■ WHAT IS REQUIRED
Rewrite the data from the line with "Add a communication" through the end, replacing "icon" with "button" and changing nothing else. Leave the pictures out.

------------------------------------------------------------------------

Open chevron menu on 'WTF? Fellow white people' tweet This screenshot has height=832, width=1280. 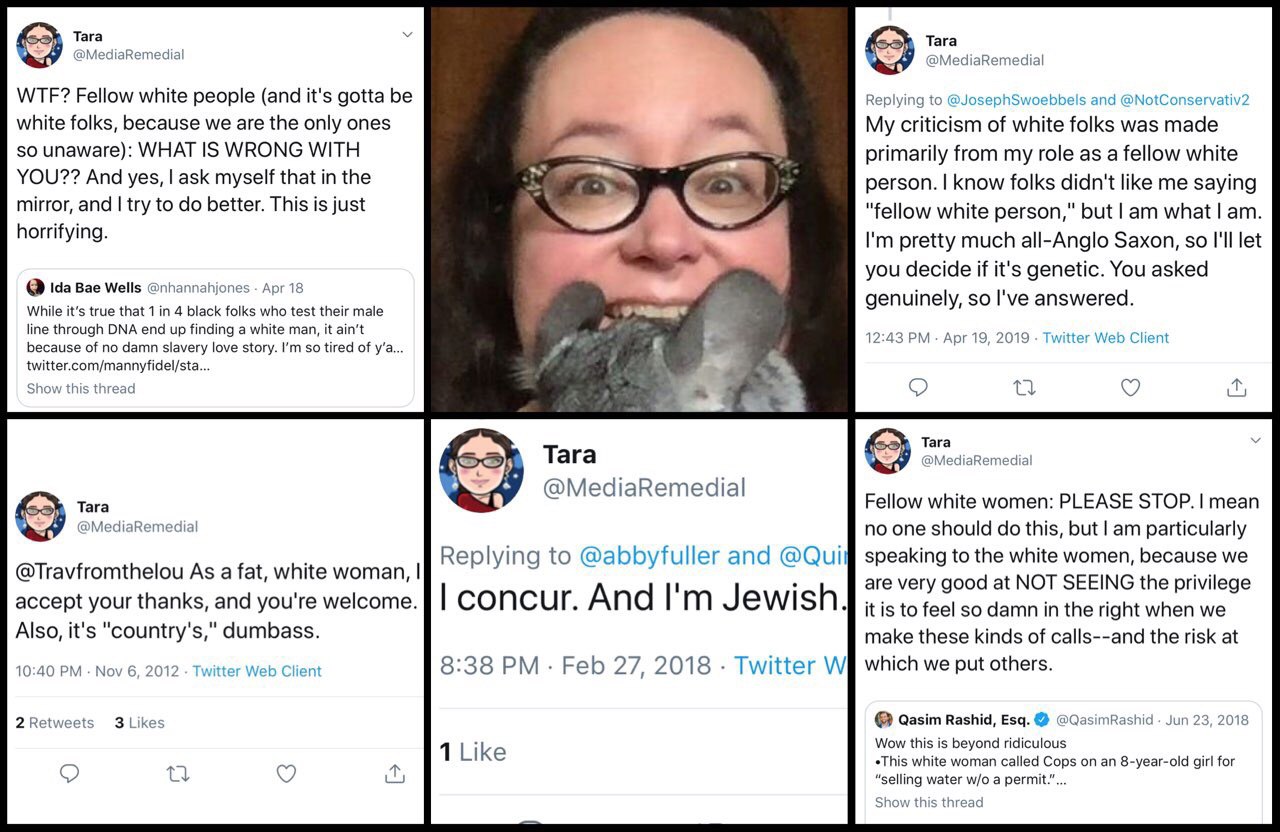click(x=407, y=34)
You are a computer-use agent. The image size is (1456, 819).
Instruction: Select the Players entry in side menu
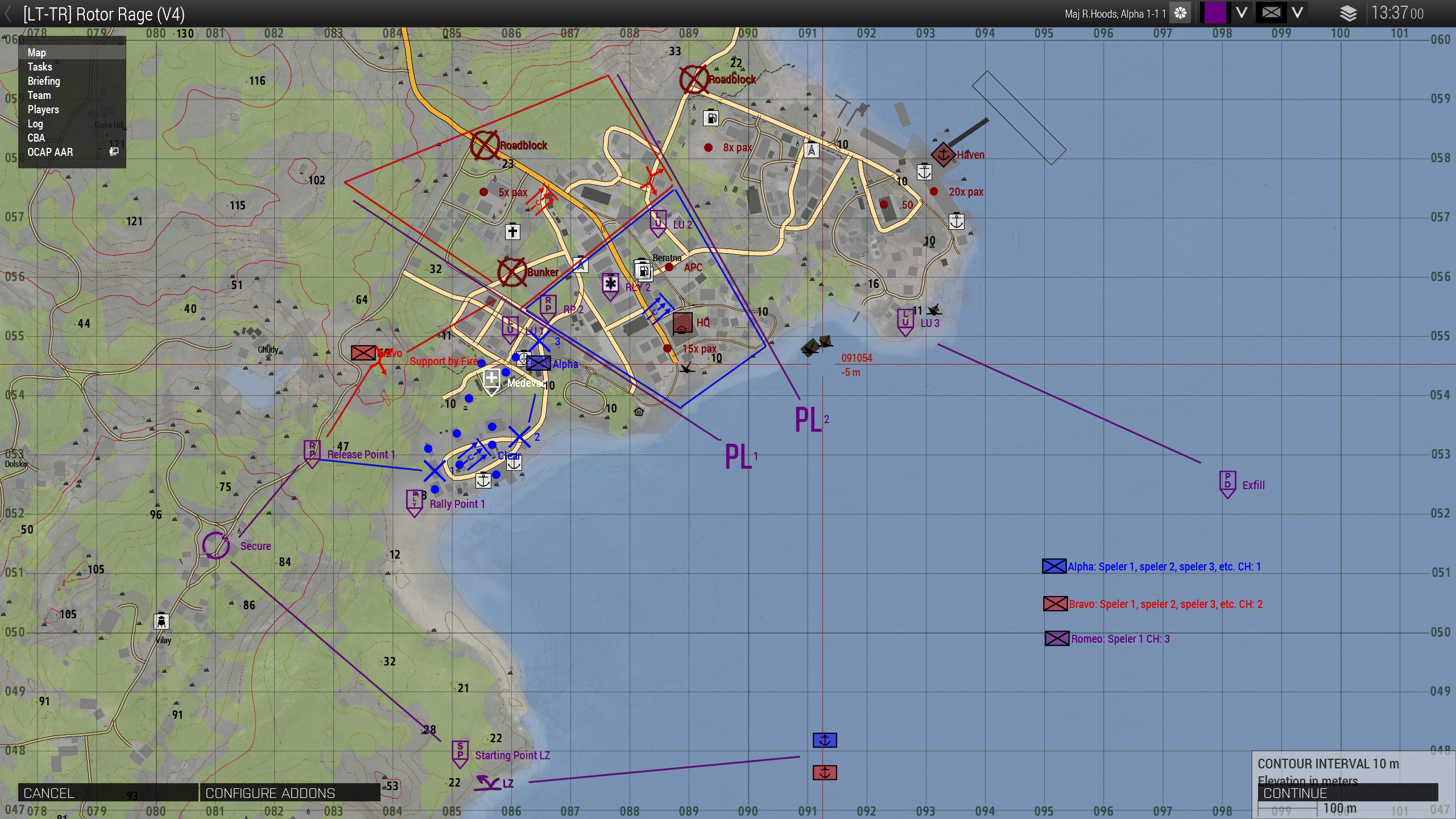(43, 109)
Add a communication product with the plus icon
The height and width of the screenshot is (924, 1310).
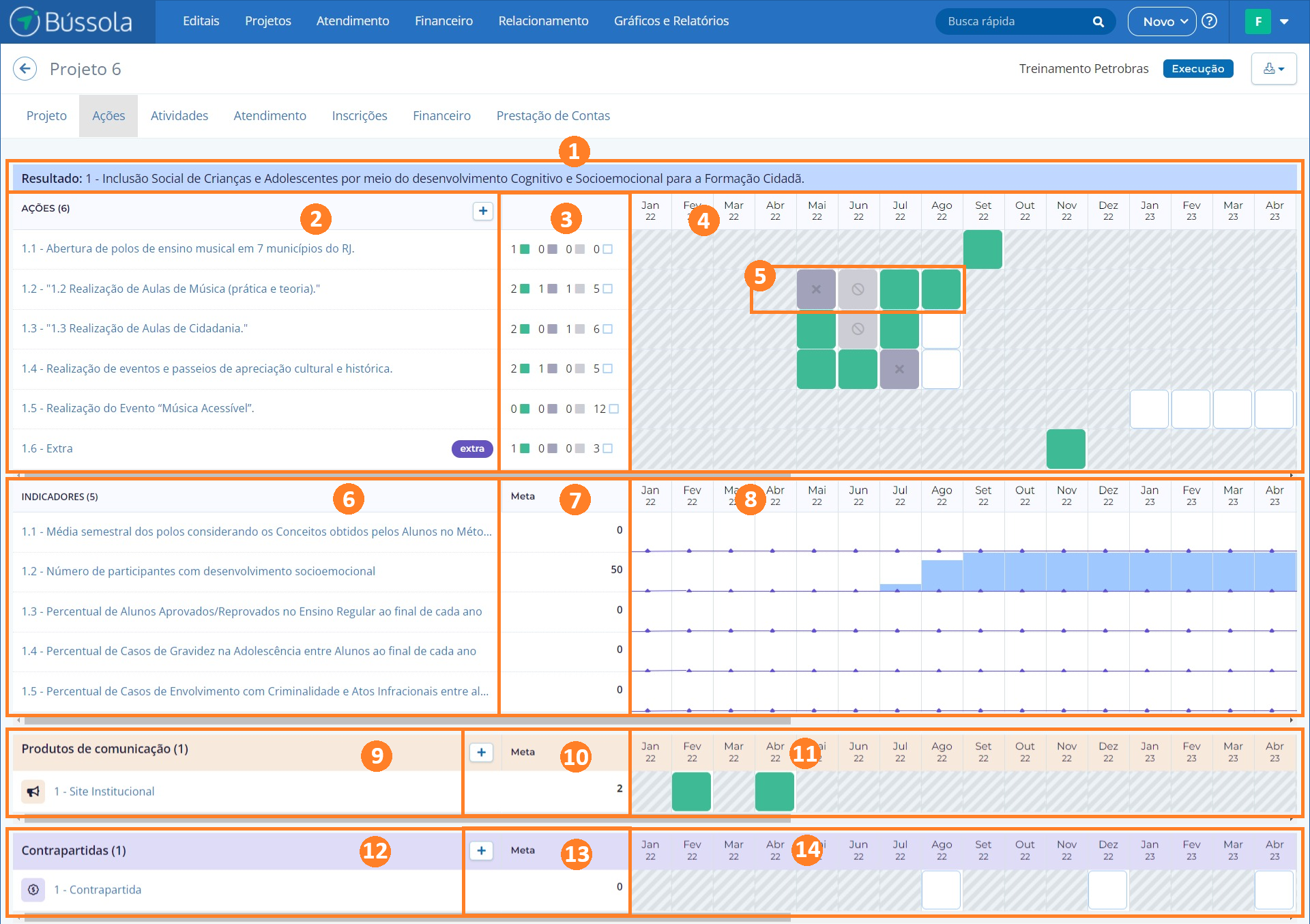click(481, 752)
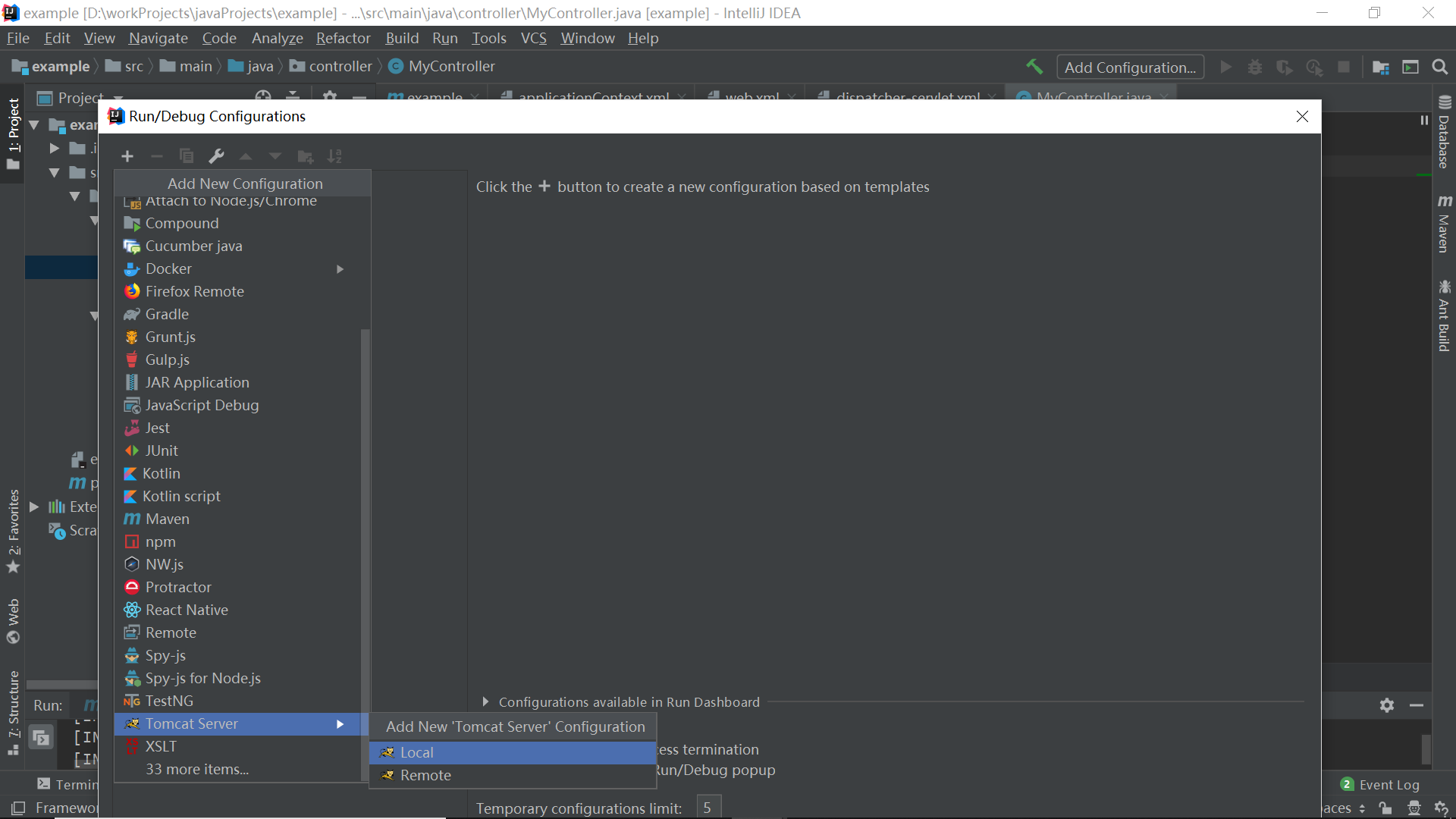Open the Run menu
This screenshot has width=1456, height=819.
click(445, 38)
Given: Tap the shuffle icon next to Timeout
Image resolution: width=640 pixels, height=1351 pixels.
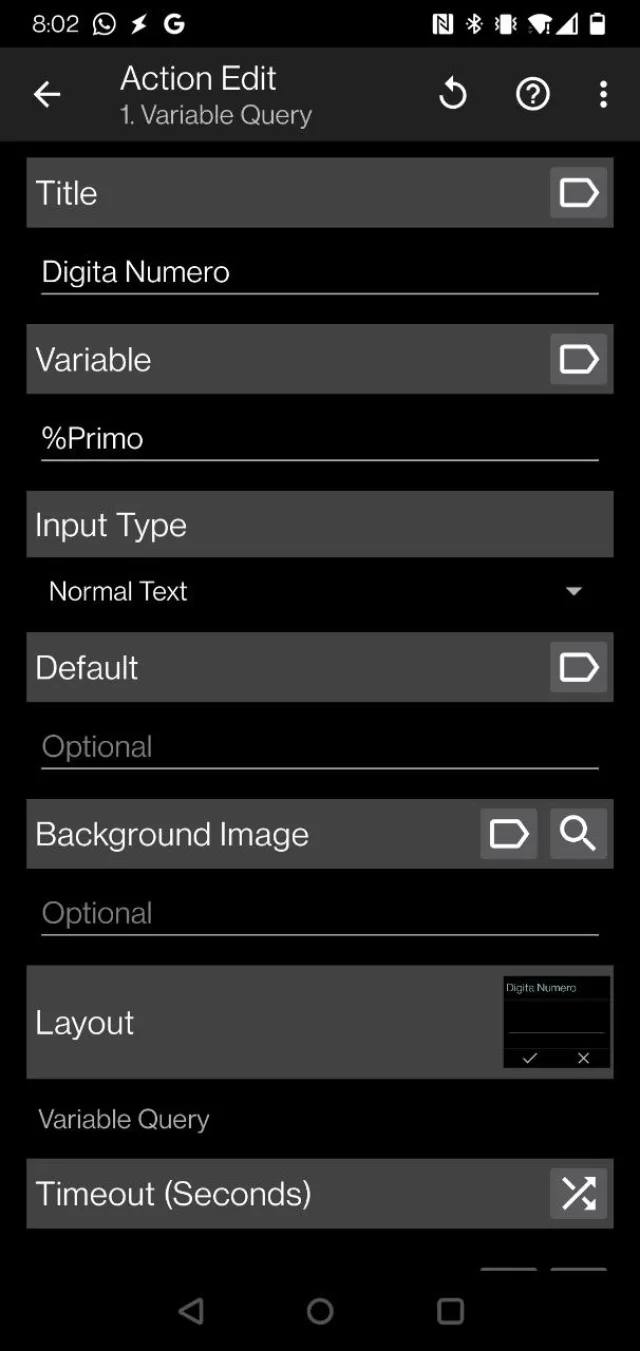Looking at the screenshot, I should coord(578,1194).
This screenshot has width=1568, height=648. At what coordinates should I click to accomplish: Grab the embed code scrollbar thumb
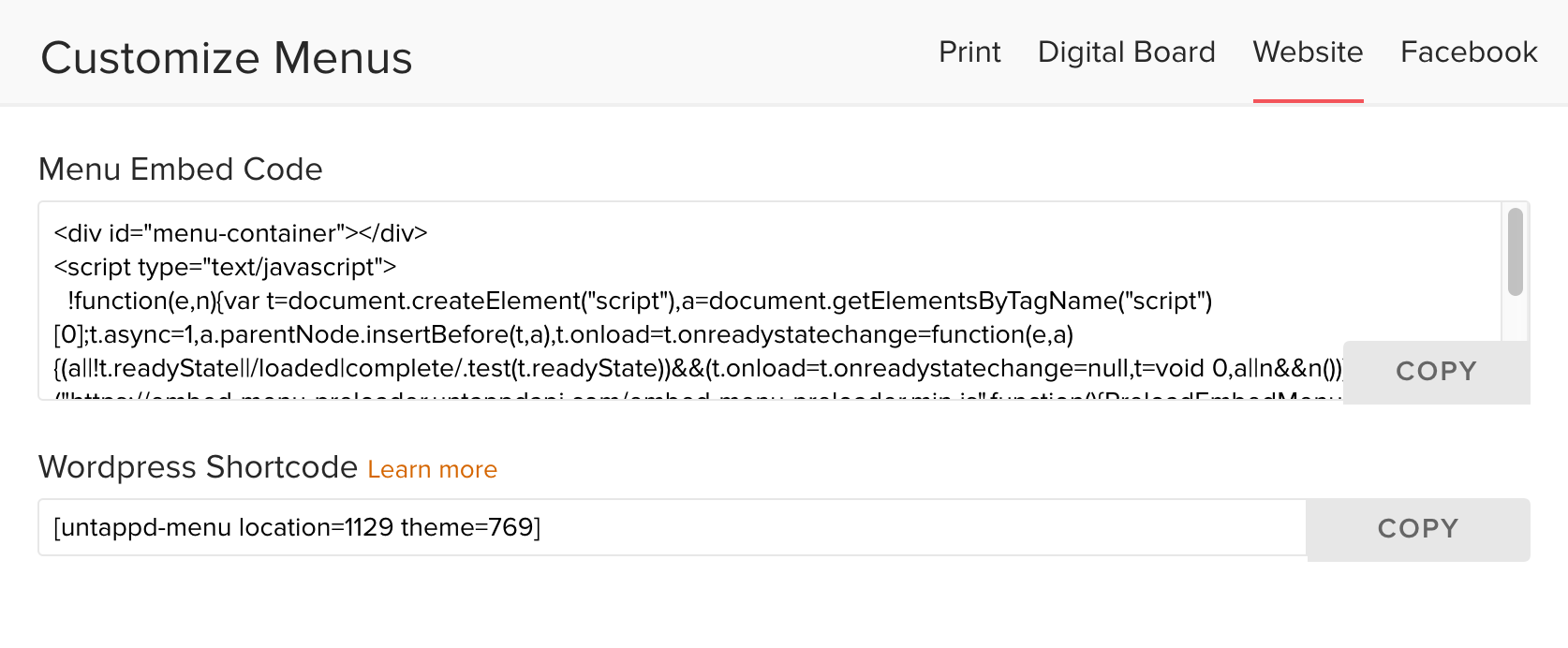point(1515,251)
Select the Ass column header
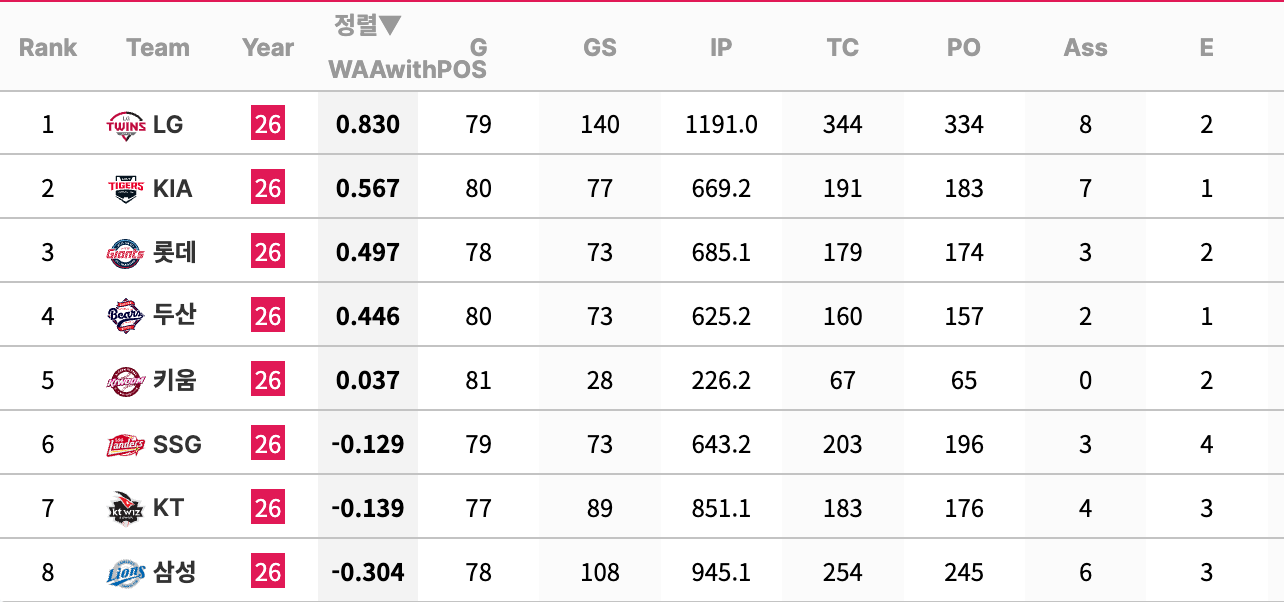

------------------------------------------------------------------------

■ SOLUTION FOR THIS PROBLEM
Add a communication product with the plus button
The height and width of the screenshot is (924, 1310).
click(481, 752)
Open the Run menu
This screenshot has width=1456, height=819.
click(445, 38)
Given: Tap the shuffle button next to Timeout
Image resolution: width=640 pixels, height=1351 pixels.
Looking at the screenshot, I should coord(578,1194).
This screenshot has width=1568, height=648. At what coordinates should I click to accomplish: Grab the embed code scrollbar thumb
point(1515,251)
Select the Ass column header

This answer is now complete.